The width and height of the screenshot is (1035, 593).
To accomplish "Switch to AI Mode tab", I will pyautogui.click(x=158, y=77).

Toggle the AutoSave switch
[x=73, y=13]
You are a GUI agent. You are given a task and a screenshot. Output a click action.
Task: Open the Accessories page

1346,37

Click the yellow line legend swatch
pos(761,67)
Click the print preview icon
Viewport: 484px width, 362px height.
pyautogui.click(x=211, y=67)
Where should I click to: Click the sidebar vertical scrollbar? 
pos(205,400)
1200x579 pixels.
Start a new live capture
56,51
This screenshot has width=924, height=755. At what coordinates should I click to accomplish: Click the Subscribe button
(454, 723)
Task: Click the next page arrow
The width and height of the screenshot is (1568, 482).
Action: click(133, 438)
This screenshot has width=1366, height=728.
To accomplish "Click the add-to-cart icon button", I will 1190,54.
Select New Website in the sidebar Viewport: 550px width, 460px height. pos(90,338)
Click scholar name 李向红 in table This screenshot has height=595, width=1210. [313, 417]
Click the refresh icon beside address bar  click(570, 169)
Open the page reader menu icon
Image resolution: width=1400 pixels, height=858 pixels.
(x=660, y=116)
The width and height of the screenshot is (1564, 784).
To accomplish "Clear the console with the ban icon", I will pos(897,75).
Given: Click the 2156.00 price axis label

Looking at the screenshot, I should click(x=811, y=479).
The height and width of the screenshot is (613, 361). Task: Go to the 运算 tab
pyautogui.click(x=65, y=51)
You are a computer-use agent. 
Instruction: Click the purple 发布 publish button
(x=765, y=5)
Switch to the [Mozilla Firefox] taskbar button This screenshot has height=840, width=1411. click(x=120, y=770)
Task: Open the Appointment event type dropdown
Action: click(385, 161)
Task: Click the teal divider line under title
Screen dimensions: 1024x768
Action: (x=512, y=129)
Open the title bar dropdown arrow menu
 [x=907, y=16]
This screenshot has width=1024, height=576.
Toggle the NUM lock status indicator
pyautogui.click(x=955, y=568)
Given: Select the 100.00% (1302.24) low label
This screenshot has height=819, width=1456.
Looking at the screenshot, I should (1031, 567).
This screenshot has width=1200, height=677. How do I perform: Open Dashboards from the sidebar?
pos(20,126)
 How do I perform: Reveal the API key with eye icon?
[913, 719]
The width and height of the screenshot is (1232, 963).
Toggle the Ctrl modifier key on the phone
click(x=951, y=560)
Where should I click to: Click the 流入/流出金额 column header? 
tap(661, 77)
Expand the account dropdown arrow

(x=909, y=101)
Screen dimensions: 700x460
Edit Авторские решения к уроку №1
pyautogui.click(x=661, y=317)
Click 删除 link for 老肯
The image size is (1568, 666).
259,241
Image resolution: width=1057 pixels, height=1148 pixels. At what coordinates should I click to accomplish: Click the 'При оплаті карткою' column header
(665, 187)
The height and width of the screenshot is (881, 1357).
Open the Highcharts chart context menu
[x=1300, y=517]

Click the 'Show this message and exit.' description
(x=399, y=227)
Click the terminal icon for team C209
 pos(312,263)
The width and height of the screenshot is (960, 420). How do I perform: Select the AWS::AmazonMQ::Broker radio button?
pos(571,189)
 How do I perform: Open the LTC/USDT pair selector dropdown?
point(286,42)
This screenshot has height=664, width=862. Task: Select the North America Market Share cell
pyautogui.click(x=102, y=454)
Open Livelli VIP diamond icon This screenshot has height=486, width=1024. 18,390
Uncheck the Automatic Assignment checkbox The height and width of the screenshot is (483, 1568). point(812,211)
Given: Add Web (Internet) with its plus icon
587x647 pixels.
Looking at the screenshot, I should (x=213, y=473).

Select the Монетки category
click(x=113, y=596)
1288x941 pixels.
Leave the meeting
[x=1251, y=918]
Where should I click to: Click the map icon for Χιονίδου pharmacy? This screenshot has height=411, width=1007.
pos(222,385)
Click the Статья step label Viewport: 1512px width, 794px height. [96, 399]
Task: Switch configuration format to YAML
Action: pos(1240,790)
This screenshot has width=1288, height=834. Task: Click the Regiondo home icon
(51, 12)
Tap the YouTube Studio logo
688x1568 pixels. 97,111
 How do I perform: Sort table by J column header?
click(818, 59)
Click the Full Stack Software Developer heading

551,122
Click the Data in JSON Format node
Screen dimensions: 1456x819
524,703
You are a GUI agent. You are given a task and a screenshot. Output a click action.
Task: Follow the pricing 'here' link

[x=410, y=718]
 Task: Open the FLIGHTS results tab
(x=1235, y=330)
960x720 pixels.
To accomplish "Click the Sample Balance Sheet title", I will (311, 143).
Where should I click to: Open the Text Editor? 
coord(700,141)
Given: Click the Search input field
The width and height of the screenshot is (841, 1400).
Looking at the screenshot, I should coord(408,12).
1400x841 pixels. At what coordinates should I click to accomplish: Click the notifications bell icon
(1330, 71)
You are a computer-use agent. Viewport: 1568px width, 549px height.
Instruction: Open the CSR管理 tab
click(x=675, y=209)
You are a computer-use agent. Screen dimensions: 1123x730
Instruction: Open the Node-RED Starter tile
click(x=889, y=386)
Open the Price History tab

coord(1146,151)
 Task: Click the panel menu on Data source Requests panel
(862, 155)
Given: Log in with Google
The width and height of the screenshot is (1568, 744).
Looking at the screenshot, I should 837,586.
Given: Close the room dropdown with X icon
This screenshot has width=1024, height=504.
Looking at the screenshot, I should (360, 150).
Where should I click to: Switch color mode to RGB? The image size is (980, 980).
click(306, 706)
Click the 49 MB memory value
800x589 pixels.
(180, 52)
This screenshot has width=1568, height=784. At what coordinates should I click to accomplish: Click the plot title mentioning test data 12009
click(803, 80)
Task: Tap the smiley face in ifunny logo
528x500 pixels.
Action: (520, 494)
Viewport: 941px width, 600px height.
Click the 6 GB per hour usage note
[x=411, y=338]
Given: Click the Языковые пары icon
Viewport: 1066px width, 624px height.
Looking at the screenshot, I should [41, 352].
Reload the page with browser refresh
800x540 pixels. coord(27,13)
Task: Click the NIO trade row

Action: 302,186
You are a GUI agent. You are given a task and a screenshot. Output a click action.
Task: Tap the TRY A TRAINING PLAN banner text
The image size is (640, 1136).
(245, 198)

#####

## SET PROBLEM
Put every line of the items above into a Markdown table with the columns Row and Line, numbering the rows in order and leaving out blank lines.

## OUTPUT BELOW
| Row | Line |
|---|---|
| 1 | The width and height of the screenshot is (1035, 593). |
| 2 | To accomplish "Switch to AI Mode tab", I will pyautogui.click(x=158, y=77). |
| 3 | Toggle the AutoSave switch |
| 4 | [x=73, y=13] |
| 5 | You are a GUI agent. You are given a task and a screenshot. Output a click action. |
| 6 | Task: Open the Accessories page |
| 7 | 1346,37 |
| 8 | Click the yellow line legend swatch |
| 9 | pos(761,67) |
| 10 | Click the print preview icon |
| 11 | Viewport: 484px width, 362px height. |
| 12 | pyautogui.click(x=211, y=67) |
| 13 | Where should I click to: Click the sidebar vertical scrollbar?  |
| 14 | pos(205,400) |
| 15 | 1200x579 pixels. |
| 16 | Start a new live capture |
| 17 | 56,51 |
| 18 | This screenshot has width=924, height=755. At what coordinates should I click to accomplish: Click the Subscribe button |
| 19 | (454, 723) |
| 20 | Task: Click the next page arrow |
| 21 | The width and height of the screenshot is (1568, 482). |
| 22 | Action: click(133, 438) |
| 23 | This screenshot has width=1366, height=728. |
| 24 | To accomplish "Click the add-to-cart icon button", I will 1190,54. |
| 25 | Select New Website in the sidebar Viewport: 550px width, 460px height. pos(90,338) |
| 26 | Click scholar name 李向红 in table This screenshot has height=595, width=1210. [313, 417] |
| 27 | Click the refresh icon beside address bar  click(570, 169) |
| 28 | Open the page reader menu icon |
| 29 | Image resolution: width=1400 pixels, height=858 pixels. |
| 30 | (x=660, y=116) |
| 31 | The width and height of the screenshot is (1564, 784). |
| 32 | To accomplish "Clear the console with the ban icon", I will pos(897,75). |
| 33 | Given: Click the 2156.00 price axis label |
| 34 | Looking at the screenshot, I should click(x=811, y=479). |
| 35 | The height and width of the screenshot is (613, 361). Task: Go to the 运算 tab |
| 36 | pyautogui.click(x=65, y=51) |
| 37 | You are a computer-use agent.  |
| 38 | Instruction: Click the purple 发布 publish button |
| 39 | (x=765, y=5) |
| 40 | Switch to the [Mozilla Firefox] taskbar button This screenshot has height=840, width=1411. click(x=120, y=770) |
| 41 | Task: Open the Appointment event type dropdown |
| 42 | Action: click(385, 161) |
| 43 | Task: Click the teal divider line under title |
| 44 | Screen dimensions: 1024x768 |
| 45 | Action: (x=512, y=129) |
| 46 | Open the title bar dropdown arrow menu |
| 47 |  [x=907, y=16] |
| 48 | This screenshot has width=1024, height=576. |
| 49 | Toggle the NUM lock status indicator |
| 50 | pyautogui.click(x=955, y=568) |
| 51 | Given: Select the 100.00% (1302.24) low label |
| 52 | This screenshot has height=819, width=1456. |
| 53 | Looking at the screenshot, I should (1031, 567). |
| 54 | This screenshot has width=1200, height=677. How do I perform: Open Dashboards from the sidebar? |
| 55 | pos(20,126) |
| 56 |  How do I perform: Reveal the API key with eye icon? |
| 57 | [913, 719] |
| 58 | The width and height of the screenshot is (1232, 963). |
| 59 | Toggle the Ctrl modifier key on the phone |
| 60 | click(x=951, y=560) |
| 61 | Where should I click to: Click the 流入/流出金额 column header?  |
| 62 | tap(661, 77) |
| 63 | Expand the account dropdown arrow |
| 64 | (x=909, y=101) |
| 65 | Screen dimensions: 700x460 |
| 66 | Edit Авторские решения к уроку №1 |
| 67 | pyautogui.click(x=661, y=317) |
| 68 | Click 删除 link for 老肯 |
| 69 | The image size is (1568, 666). |
| 70 | 259,241 |
| 71 | Image resolution: width=1057 pixels, height=1148 pixels. At what coordinates should I click to accomplish: Click the 'При оплаті карткою' column header |
| 72 | (665, 187) |
| 73 | The height and width of the screenshot is (881, 1357). |
| 74 | Open the Highcharts chart context menu |
| 75 | [x=1300, y=517] |
| 76 | Click the 'Show this message and exit.' description |
| 77 | (x=399, y=227) |
| 78 | Click the terminal icon for team C209 |
| 79 |  pos(312,263) |
| 80 | The width and height of the screenshot is (960, 420). How do I perform: Select the AWS::AmazonMQ::Broker radio button? |
| 81 | pos(571,189) |
| 82 |  How do I perform: Open the LTC/USDT pair selector dropdown? |
| 83 | point(286,42) |
| 84 | This screenshot has height=664, width=862. Task: Select the North America Market Share cell |
| 85 | pyautogui.click(x=102, y=454) |
| 86 | Open Livelli VIP diamond icon This screenshot has height=486, width=1024. 18,390 |
| 87 | Uncheck the Automatic Assignment checkbox The height and width of the screenshot is (483, 1568). point(812,211) |
| 88 | Given: Add Web (Internet) with its plus icon |
| 89 | 587x647 pixels. |
| 90 | Looking at the screenshot, I should (x=213, y=473). |
| 91 | Select the Монетки category |
| 92 | click(x=113, y=596) |
| 93 | 1288x941 pixels. |
| 94 | Leave the meeting |
| 95 | [x=1251, y=918] |
| 96 | Where should I click to: Click the map icon for Χιονίδου pharmacy? This screenshot has height=411, width=1007. |
| 97 | pos(222,385) |
| 98 | Click the Статья step label Viewport: 1512px width, 794px height. [96, 399] |
| 99 | Task: Switch configuration format to YAML |
| 100 | Action: pos(1240,790) |
| 101 | This screenshot has width=1288, height=834. Task: Click the Regiondo home icon |
| 102 | (51, 12) |
| 103 | Tap the YouTube Studio logo |
| 104 | 688x1568 pixels. 97,111 |
| 105 |  How do I perform: Sort table by J column header? |
| 106 | click(818, 59) |
| 107 | Click the Full Stack Software Developer heading |
| 108 | 551,122 |
| 109 | Click the Data in JSON Format node |
| 110 | Screen dimensions: 1456x819 |
| 111 | 524,703 |
| 112 | You are a GUI agent. You are given a task and a screenshot. Output a click action. |
| 113 | Task: Follow the pricing 'here' link |
| 114 | [x=410, y=718] |
| 115 |  Task: Open the FLIGHTS results tab |
| 116 | (x=1235, y=330) |
| 117 | 960x720 pixels. |
| 118 | To accomplish "Click the Sample Balance Sheet title", I will (311, 143). |
| 119 | Where should I click to: Open the Text Editor?  |
| 120 | coord(700,141) |
| 121 | Given: Click the Search input field |
| 122 | The width and height of the screenshot is (841, 1400). |
| 123 | Looking at the screenshot, I should coord(408,12). |
| 124 | 1400x841 pixels. At what coordinates should I click to accomplish: Click the notifications bell icon |
| 125 | (1330, 71) |
| 126 | You are a computer-use agent. Viewport: 1568px width, 549px height. |
| 127 | Instruction: Open the CSR管理 tab |
| 128 | click(x=675, y=209) |
| 129 | You are a computer-use agent. Screen dimensions: 1123x730 |
| 130 | Instruction: Open the Node-RED Starter tile |
| 131 | click(x=889, y=386) |
| 132 | Open the Price History tab |
| 133 | coord(1146,151) |
| 134 |  Task: Click the panel menu on Data source Requests panel |
| 135 | (862, 155) |
| 136 | Given: Log in with Google |
| 137 | The width and height of the screenshot is (1568, 744). |
| 138 | Looking at the screenshot, I should 837,586. |
| 139 | Given: Close the room dropdown with X icon |
| 140 | This screenshot has width=1024, height=504. |
| 141 | Looking at the screenshot, I should (360, 150). |
| 142 | Where should I click to: Switch color mode to RGB? The image size is (980, 980). |
| 143 | click(306, 706) |
| 144 | Click the 49 MB memory value |
| 145 | 800x589 pixels. |
| 146 | (180, 52) |
| 147 | This screenshot has width=1568, height=784. At what coordinates should I click to accomplish: Click the plot title mentioning test data 12009 |
| 148 | click(803, 80) |
| 149 | Task: Tap the smiley face in ifunny logo |
| 150 | 528x500 pixels. |
| 151 | Action: (520, 494) |
| 152 | Viewport: 941px width, 600px height. |
| 153 | Click the 6 GB per hour usage note |
| 154 | [x=411, y=338] |
| 155 | Given: Click the Языковые пары icon |
| 156 | Viewport: 1066px width, 624px height. |
| 157 | Looking at the screenshot, I should [41, 352]. |
| 158 | Reload the page with browser refresh |
| 159 | 800x540 pixels. coord(27,13) |
| 160 | Task: Click the NIO trade row |
| 161 | Action: 302,186 |
| 162 | You are a GUI agent. You are given a task and a screenshot. Output a click action. |
| 163 | Task: Tap the TRY A TRAINING PLAN banner text |
| 164 | The image size is (640, 1136). |
| 165 | (245, 198) |